— Task —
Quote the lines word for word, beginning at the line that contains "Task: Click the Gravity keyframe diamond" and stopping after the line that contains "Action: (26, 481)". Leave the pictures out of your answer.

— Task inputs —
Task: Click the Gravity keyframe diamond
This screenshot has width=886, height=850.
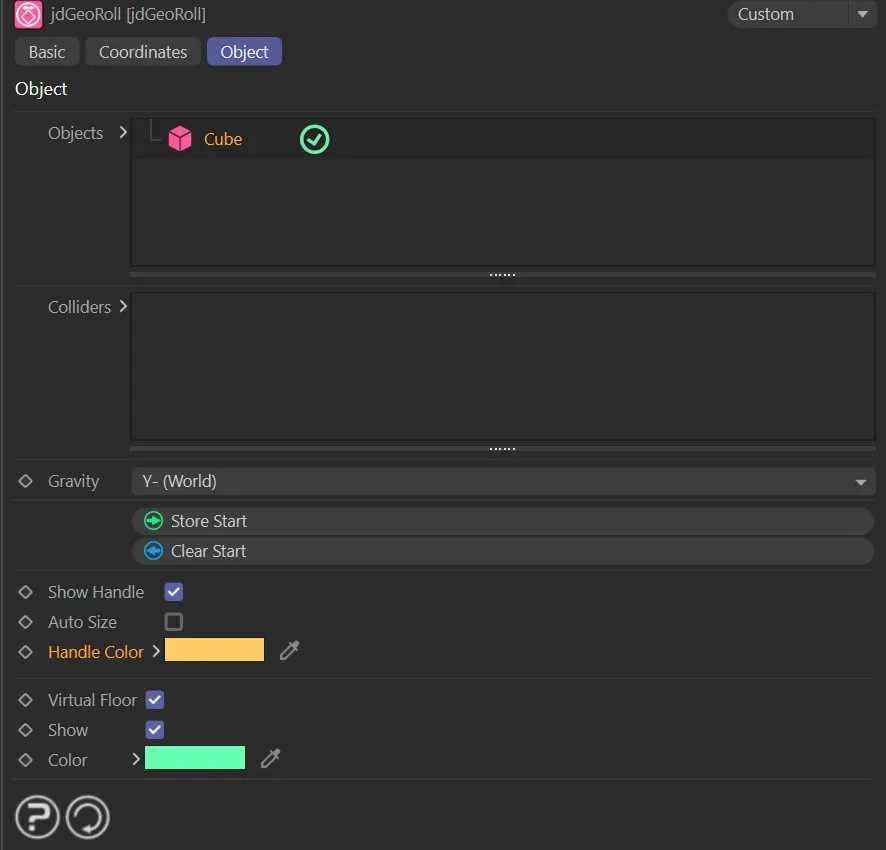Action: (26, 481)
--
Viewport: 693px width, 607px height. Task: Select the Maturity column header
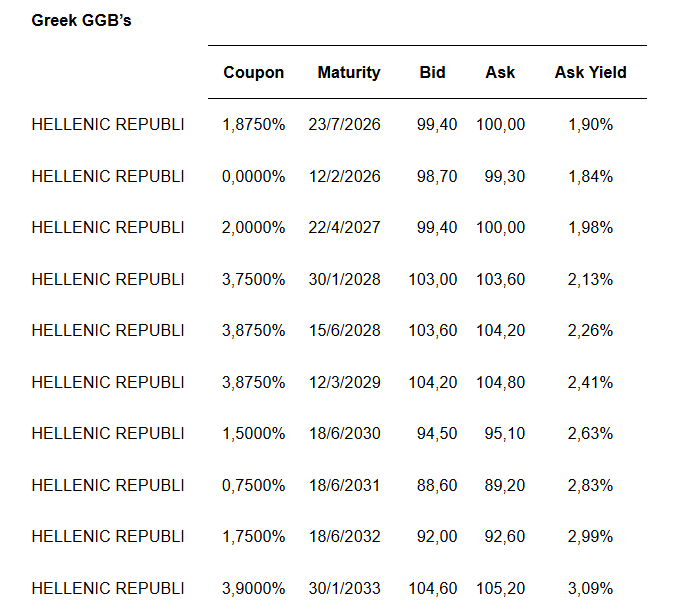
==
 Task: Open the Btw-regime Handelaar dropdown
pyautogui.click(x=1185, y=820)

— Solution for this problem —
Task: Click the Gravity keyframe diamond
This screenshot has width=886, height=850.
Action: (26, 481)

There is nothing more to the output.